Both the line containing "The image size is (1080, 758)." and the line containing "Open the Design" belong to the span. Output exactly that span from the listing below, and nothing outside it.
---- RECORDS SHOWN
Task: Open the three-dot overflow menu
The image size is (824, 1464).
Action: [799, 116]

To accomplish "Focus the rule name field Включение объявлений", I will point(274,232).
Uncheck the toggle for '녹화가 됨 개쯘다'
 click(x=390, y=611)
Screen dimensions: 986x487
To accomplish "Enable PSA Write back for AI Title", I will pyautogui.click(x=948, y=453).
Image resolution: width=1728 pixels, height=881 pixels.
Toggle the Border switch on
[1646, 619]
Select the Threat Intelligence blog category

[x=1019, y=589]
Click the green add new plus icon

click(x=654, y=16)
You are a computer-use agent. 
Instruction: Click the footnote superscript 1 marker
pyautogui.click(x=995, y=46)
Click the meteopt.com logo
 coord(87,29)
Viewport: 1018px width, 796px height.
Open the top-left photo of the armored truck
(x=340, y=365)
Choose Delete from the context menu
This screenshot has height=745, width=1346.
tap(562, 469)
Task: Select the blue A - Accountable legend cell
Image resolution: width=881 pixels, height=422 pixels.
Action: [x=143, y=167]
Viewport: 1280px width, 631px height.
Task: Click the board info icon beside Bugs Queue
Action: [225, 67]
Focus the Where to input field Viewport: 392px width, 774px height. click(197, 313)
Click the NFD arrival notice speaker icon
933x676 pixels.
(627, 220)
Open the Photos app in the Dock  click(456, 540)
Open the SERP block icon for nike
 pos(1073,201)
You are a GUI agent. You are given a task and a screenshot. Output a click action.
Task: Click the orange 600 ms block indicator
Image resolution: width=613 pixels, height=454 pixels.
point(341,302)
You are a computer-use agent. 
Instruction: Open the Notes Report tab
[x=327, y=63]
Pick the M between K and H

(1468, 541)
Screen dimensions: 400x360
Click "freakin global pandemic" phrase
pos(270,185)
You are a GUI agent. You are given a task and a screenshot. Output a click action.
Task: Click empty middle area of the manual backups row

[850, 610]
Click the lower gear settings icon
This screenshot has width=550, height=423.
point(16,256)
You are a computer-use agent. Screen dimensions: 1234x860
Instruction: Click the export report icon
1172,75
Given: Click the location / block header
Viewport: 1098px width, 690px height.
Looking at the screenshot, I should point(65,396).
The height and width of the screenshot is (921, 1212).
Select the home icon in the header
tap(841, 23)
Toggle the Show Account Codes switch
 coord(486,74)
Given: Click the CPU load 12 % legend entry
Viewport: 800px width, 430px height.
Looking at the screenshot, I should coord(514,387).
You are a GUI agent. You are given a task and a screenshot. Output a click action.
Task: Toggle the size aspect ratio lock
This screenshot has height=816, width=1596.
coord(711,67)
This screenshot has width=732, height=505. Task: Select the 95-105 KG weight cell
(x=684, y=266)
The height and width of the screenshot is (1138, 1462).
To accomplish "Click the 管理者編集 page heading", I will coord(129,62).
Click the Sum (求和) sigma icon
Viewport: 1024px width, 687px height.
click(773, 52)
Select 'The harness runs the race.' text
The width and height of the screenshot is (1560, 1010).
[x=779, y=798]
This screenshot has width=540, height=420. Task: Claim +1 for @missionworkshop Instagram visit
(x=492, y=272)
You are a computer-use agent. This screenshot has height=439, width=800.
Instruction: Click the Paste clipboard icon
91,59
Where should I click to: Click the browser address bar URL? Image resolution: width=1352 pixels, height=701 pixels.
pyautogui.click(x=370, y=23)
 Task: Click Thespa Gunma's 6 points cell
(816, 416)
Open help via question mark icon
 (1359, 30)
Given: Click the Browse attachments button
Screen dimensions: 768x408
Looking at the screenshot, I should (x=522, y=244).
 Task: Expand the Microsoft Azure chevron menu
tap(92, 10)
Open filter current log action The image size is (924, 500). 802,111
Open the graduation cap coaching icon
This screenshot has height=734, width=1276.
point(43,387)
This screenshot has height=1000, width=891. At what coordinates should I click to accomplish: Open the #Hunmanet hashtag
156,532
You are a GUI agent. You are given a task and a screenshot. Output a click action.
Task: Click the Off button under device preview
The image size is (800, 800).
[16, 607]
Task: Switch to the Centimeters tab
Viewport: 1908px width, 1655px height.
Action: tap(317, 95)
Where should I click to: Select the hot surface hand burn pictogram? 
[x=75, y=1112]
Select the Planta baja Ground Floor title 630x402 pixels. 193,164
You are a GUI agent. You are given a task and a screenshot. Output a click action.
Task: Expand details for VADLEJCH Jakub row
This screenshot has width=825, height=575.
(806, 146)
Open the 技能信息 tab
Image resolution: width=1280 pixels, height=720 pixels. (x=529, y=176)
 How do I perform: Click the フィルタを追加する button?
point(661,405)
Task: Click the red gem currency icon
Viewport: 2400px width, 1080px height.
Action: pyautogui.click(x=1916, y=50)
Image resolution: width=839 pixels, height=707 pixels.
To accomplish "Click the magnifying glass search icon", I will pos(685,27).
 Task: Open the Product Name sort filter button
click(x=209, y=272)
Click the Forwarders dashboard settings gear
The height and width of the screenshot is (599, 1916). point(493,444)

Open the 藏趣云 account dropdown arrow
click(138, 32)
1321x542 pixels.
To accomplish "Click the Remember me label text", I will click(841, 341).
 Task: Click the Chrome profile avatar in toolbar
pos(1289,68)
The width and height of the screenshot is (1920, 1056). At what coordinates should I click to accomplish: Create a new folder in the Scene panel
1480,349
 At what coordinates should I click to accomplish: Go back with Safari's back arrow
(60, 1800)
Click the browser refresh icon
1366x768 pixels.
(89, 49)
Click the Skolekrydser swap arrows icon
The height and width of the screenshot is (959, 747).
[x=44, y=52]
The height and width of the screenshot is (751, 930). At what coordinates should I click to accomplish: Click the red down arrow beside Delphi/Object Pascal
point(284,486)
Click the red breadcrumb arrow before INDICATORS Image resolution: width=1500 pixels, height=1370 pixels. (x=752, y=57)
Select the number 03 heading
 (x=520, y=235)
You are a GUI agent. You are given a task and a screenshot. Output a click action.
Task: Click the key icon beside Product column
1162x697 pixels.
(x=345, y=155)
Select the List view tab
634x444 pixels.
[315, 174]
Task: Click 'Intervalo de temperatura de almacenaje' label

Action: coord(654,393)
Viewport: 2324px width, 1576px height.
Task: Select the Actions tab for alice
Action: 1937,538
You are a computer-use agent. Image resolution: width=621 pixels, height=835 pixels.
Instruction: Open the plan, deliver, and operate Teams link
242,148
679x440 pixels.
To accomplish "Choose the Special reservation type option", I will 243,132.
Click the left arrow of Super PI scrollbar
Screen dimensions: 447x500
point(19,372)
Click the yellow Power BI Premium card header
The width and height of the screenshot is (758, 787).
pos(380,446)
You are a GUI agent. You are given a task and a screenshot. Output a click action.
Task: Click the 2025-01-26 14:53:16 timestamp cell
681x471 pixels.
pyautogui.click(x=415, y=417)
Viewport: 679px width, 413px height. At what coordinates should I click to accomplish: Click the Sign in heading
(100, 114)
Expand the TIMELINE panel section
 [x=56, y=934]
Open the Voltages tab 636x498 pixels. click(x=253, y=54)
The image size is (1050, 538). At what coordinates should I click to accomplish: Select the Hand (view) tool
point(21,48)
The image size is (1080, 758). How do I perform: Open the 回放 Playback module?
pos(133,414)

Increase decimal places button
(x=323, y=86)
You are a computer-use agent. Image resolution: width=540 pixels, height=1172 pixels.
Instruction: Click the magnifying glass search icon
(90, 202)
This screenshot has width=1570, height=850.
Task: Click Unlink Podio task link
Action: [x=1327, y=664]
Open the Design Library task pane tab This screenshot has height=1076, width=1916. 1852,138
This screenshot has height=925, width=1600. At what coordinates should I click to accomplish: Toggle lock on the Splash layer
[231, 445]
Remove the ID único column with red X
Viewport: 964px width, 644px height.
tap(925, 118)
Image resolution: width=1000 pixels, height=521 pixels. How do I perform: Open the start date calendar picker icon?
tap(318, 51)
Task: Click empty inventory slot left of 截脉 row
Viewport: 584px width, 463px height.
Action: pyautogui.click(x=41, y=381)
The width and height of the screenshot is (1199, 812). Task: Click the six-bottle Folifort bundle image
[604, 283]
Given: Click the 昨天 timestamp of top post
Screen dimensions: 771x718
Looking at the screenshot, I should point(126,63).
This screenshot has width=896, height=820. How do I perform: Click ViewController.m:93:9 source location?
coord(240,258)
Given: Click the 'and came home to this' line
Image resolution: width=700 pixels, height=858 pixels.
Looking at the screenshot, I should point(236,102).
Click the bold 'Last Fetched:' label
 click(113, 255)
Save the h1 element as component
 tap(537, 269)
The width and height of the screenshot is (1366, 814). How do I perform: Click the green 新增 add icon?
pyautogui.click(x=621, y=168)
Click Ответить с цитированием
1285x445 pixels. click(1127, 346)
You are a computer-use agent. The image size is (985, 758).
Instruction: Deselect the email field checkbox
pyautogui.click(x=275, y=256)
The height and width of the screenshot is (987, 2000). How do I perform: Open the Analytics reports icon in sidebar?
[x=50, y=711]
--------
WRITTEN SOLUTION:
The image size is (1080, 758). How do I perform: Open the 回放 Playback module?
pos(133,414)

Increase decimal places button
(x=323, y=86)
You are a computer-use agent. Image resolution: width=540 pixels, height=1172 pixels.
Instruction: Click the magnifying glass search icon
(90, 202)
This screenshot has width=1570, height=850.
Task: Click Unlink Podio task link
Action: [x=1327, y=664]
Open the Design Library task pane tab This screenshot has height=1076, width=1916. 1852,138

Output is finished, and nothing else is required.